Constituição Federal de 1988 tornou o racismo crime inafiançável e imprescritível ao reconhecê-lo como violação grave aos direitos fundamentais. A Lei Caó, de 1989, regulamentou esse dispositivo constitucional, permitindo sua punição penal.

Em 1997, por iniciativa do senador Paulo Paim (PT), o Código Penal passou a prever a injúria qualificada por motivação racial. Por anos, esse crime teve tratamento distinto do racismo, com pena menor e possibilidade de prescrição. Em 2023, o STF equiparou injúria racial ao racismo. No mesmo ano, essa interpretação foi incorporada à lei 14.532, que alterou a Lei Caó, para incluir explicitamente a injúria racial entre os crimes de racismo, tornando-a também inafiançável e imprescritível.

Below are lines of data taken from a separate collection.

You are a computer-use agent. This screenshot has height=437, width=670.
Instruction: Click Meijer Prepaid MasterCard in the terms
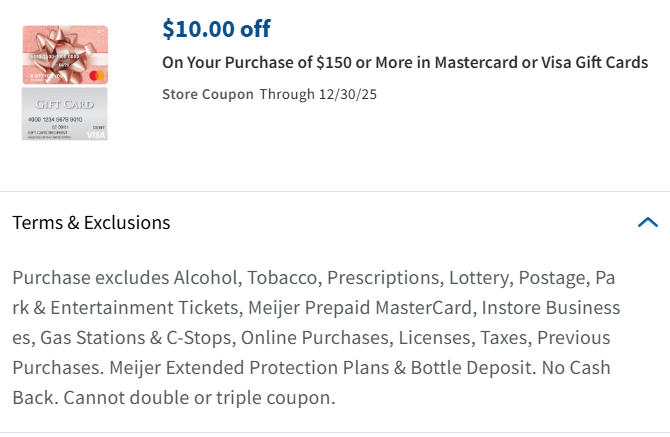(360, 307)
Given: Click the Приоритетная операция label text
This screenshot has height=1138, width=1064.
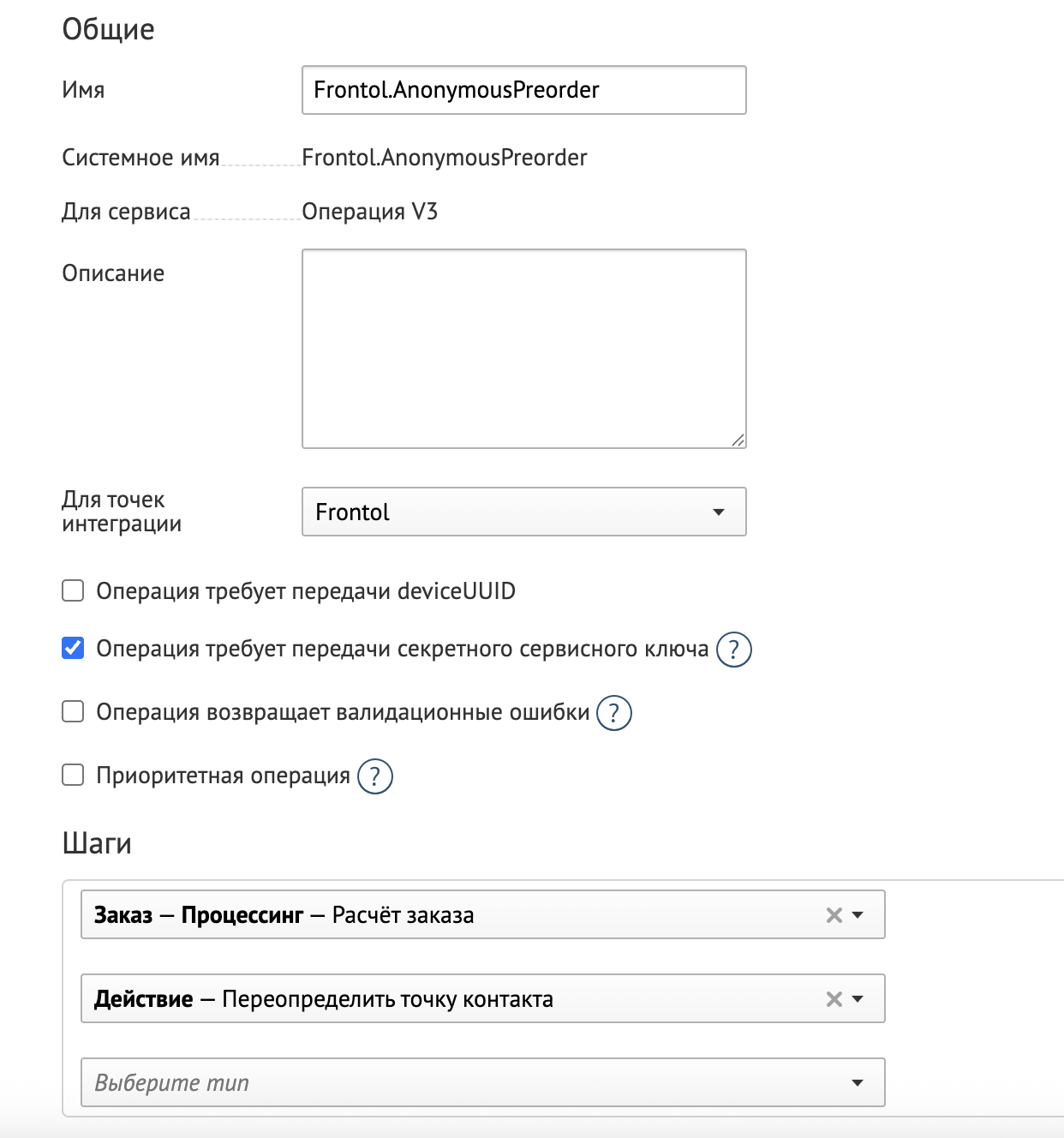Looking at the screenshot, I should click(x=223, y=776).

Cada um desses passos jurídicos foi planejado e disputado por ativistas negras e negros brasileiros. Por isso, em 2026, temos uma resposta institucional imediata quando alguém imita um macaco para ofender uma pessoa negra. Nos Estados Unidos e na Argentina, ainda cabe minimizar o racismo como erro de equipe, brincadeira sem intenção de ofender, liberdade de expressão.

No Brasil de hoje, em todas as nossas contradições, comparar pessoas negras a macacos não é opinião, nem humor, nem mal-entendido. É crime. E não passa.